A procedure which of course can hit the jackpot, if the MI6 people concerned grasp what they are being offered.

The distinction between spies and diplomats is at root simple.

Diplomats are expected to operate within local law when gathering information – analysing local media, asking local politicians questions.

Spies are all about rooting out material likely to have been supplied to them unlawfully or acquired using unlawful means.

Things can get blurry when the spies ask the diplomats to do something which in itself is lawful but which is part of a wider scheme to pursue an unlawful goal (the diplomats themselves typically will not be told exactly what that is):

In the mid-1990s, for example, MI6 asked British diplomats in Moscow to organise a birthday party to provide cover for contact with a Russian official. The incident led to the expulsion of some of the diplomats concerned and the foreign office subsequently drew up new procedures to stiffen the diplomat-spy boundary further.

This is what the Wikileaks cables revealed the Americans to be doing in New York – the CIA asking diplomats to acquire different sorts of openly available information (to be precise ‘private’  information, not officially classified) about various UN and other officials:

Washington also wanted credit card numbers, email addresses, phone, fax and pager numbers and even frequent-flyer account numbers for UN figures and "biographic and biometric information on UN Security Council permanent representatives"

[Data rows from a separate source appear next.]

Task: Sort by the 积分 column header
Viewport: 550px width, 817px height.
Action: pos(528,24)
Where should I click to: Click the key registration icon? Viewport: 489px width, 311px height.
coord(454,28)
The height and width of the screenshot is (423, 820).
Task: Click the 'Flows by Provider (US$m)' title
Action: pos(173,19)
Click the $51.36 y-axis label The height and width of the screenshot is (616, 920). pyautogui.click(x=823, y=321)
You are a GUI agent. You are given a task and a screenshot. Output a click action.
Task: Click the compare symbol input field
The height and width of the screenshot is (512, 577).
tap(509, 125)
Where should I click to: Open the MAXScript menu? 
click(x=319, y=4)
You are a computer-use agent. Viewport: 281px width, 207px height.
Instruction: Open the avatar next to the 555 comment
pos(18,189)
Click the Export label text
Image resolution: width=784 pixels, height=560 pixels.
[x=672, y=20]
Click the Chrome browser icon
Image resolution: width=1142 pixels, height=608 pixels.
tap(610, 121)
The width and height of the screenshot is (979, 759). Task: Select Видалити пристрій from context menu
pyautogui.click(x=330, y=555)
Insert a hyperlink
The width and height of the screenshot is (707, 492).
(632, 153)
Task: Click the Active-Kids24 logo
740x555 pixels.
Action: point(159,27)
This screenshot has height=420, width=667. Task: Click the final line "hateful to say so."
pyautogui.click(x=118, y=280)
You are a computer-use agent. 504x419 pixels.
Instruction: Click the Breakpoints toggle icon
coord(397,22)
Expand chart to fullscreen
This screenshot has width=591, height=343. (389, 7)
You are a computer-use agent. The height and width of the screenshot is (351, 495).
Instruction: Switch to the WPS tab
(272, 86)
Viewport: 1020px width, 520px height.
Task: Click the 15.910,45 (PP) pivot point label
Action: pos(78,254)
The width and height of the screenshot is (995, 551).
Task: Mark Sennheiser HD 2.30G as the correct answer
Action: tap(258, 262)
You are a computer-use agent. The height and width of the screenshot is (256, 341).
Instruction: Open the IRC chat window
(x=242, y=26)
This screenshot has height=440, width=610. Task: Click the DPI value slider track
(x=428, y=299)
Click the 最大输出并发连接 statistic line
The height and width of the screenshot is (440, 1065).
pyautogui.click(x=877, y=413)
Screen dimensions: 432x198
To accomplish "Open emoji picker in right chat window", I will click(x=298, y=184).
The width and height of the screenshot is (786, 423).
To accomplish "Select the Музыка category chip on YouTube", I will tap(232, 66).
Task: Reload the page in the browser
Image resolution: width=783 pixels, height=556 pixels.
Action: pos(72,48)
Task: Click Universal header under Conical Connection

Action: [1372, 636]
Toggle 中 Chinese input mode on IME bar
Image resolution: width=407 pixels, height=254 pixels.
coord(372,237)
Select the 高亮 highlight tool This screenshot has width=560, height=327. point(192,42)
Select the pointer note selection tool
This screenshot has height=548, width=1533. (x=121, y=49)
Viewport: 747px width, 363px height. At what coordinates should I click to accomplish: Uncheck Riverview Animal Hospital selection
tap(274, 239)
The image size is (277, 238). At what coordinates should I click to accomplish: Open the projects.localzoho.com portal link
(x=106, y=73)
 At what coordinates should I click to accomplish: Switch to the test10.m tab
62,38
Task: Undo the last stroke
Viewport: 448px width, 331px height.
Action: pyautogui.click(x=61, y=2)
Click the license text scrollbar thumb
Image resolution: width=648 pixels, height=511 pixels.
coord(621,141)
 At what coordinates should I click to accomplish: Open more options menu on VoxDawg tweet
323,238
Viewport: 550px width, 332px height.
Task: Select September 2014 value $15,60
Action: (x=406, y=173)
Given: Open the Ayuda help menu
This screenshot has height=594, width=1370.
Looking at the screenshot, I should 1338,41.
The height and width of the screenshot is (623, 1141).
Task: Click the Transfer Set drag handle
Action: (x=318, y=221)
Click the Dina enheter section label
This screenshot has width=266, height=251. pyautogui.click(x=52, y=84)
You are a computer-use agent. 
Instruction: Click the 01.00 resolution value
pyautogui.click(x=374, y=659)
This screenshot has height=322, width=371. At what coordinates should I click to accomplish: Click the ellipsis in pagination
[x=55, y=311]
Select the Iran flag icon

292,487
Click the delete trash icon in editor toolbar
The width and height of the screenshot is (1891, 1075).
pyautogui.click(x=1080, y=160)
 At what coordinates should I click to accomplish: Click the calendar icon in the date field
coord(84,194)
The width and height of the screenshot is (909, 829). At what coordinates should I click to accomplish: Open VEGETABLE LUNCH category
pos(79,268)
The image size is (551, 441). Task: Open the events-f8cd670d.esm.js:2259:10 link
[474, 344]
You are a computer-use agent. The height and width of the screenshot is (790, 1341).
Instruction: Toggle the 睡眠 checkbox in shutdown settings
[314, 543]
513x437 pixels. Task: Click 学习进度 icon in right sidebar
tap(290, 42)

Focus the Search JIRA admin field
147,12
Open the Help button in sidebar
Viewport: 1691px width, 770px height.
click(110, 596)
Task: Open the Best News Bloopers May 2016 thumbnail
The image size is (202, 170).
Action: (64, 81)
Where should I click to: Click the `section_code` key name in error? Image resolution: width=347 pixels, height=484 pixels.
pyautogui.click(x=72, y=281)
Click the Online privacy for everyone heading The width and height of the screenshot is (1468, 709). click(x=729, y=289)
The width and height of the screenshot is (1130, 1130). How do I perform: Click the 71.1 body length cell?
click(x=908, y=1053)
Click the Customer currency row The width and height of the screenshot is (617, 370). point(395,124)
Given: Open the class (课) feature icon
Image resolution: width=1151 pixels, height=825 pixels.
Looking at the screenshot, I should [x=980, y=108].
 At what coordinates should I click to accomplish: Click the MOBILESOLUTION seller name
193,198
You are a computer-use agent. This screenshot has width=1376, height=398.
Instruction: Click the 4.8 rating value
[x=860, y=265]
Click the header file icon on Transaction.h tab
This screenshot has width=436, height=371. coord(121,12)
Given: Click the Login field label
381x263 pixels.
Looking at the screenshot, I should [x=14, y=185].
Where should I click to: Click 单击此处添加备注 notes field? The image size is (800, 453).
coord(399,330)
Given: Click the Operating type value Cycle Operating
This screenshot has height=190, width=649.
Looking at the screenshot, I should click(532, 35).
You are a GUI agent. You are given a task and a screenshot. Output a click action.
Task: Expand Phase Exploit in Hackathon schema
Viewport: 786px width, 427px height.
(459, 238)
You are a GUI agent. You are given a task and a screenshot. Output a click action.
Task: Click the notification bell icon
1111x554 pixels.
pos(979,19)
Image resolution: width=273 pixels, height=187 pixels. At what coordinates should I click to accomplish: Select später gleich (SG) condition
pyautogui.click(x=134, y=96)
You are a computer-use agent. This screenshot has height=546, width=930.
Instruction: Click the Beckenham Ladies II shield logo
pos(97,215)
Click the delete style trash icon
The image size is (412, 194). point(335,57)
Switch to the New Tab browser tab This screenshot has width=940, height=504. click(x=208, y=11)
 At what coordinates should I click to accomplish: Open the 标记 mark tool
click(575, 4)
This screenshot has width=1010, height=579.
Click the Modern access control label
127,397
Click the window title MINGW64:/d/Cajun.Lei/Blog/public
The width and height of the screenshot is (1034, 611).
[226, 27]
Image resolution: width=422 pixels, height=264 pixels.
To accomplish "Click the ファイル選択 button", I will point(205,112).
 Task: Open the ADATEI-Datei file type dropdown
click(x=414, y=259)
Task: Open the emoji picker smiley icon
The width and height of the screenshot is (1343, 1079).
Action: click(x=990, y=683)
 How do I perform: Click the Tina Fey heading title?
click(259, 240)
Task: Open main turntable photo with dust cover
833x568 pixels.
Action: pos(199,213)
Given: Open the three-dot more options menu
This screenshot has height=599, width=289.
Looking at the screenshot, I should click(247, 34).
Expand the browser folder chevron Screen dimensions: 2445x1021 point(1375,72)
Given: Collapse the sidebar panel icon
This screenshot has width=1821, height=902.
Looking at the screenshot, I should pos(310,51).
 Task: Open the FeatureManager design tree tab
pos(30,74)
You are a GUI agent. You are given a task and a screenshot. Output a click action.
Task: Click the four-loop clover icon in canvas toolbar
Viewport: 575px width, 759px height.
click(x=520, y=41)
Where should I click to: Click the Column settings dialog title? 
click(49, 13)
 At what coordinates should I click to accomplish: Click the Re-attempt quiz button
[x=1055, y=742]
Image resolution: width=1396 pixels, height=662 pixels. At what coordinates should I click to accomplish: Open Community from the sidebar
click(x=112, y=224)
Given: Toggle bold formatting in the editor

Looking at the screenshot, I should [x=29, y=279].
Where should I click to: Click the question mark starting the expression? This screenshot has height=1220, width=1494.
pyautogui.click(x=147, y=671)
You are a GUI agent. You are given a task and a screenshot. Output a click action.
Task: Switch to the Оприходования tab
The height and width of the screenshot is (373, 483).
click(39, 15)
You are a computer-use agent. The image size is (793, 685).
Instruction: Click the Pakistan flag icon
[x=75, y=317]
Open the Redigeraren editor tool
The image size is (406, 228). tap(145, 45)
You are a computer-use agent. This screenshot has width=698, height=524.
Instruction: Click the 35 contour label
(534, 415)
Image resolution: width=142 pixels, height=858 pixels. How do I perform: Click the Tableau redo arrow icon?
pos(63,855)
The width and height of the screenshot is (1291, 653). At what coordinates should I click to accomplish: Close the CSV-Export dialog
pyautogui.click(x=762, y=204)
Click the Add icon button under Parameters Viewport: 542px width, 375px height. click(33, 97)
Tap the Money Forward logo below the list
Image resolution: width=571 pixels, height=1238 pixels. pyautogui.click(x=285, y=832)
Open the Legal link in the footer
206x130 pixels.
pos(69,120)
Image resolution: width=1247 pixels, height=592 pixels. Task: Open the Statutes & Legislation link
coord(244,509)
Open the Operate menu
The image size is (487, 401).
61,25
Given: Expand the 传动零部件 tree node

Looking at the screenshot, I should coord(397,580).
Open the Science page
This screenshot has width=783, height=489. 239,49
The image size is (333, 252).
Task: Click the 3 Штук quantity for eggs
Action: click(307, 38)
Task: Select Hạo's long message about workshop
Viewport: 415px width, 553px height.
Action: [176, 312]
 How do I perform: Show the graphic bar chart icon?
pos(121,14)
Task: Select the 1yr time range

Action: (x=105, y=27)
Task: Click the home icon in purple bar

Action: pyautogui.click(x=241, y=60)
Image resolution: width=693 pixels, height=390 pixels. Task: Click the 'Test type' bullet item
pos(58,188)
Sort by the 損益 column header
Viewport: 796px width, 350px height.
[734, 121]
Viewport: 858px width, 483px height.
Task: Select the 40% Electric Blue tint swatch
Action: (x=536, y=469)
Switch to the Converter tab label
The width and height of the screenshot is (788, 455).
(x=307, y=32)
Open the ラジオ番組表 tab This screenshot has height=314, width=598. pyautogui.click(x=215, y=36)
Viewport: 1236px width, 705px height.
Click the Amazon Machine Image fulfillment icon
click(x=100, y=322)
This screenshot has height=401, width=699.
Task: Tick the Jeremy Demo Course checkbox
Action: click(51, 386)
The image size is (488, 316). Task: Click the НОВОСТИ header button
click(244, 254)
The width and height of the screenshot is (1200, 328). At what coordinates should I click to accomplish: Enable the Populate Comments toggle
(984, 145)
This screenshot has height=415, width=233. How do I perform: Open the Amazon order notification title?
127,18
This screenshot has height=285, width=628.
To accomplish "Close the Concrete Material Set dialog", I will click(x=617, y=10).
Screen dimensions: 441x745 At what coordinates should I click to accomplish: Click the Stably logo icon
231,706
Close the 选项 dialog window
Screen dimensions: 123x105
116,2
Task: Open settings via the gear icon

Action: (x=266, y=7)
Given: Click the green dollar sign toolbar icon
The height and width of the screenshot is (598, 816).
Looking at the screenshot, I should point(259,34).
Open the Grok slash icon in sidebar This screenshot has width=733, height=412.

What’s odd about this is the CIA idea that career diplomats would be able to get such information in the first place. And not blab about being asked to do so.

Al in all, this looks like a naive round-robin CIA wish-list which was unlikely to generate much if any product. No diplomat is going to ask a UN official or other foreign diplomat for stuff like this, or indeed ever be in any position to get it:

… details on private networks used for official communication, "to include upgrades, security measures, passwords, personal encryption keys and virtual private network versions used". 

Come on, folks. Let’s use some common sense here.